Brad Pitt sebagai Wardaddy (cocok atau tidak panggilannya,
silahkan tentukan sendiri) tampil elegan dengan segala pandangannya tentang
perang. Walau tak sesempurna Lt. Aldo Reine di perang yang sama namun beda
semesta, dia punya semua alasan mengapa ia bisa, dan harus, menjadi pemimpin
tank-nya.

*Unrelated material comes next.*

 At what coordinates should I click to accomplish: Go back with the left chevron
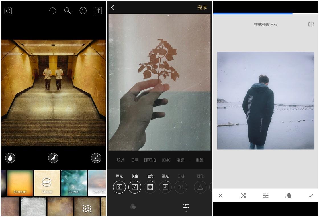pyautogui.click(x=113, y=8)
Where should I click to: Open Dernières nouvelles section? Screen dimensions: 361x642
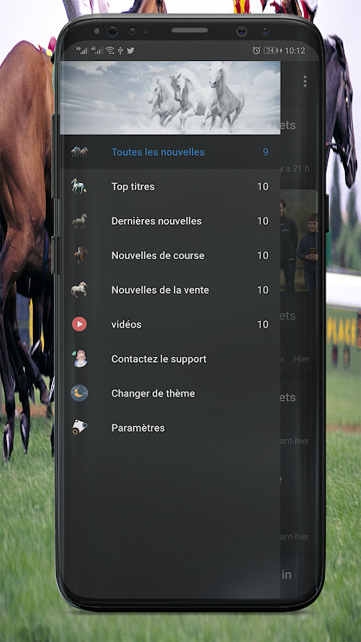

Ia bisa menjadi orang paling
suci di suatu kondisi namun iblis jahat dilain kesempatan, yang jelas semua itu
benar dalam logiknya.
Sementara sisanya saling melengkapi: tentara religious dengan
Tuhan-nya sebagai pembenaran dan harapan akan semua dan apa yang akan terjadi,
tentara asal meksiko dengan sifat meksikonya (selalu saja ada), dan tak
ketinggalan karakter pemarah, tukang ribut, seorang optimist, yang sangat berguna jika kita kebingungan dan
butuh bumbu-bumbu konflik.
Standar sebenarnya.
Dari sisi sinematik, omong kosong tampaknya jika tak
mengakui apa yang tertangkap mata dan telinga sepanjang pertunjukkan semuanya
jempolan. Divisi artistik tentu tak mau main-main dalam menghidupkan suasana neraka
di Jerman saat itu. CGI dan FX yang gak berlebihan justru hasilnya pas. Plus
sinematografi yang membuat setiap adegan battle
intense dan bagian drama natural. Namun semuanya baru jadi nirwana ketika
sound effect yang ga nanggung-nanggung dan scoring yang tanpa tega akan
menyayat hati dan telinga jika diperlukan, menyatu dengan yang lainnya. Tak ada
yang meragukan kalau adegan one on one tank
battle itu sama kaya dan mahalnya dengan keseluruhan sisa film.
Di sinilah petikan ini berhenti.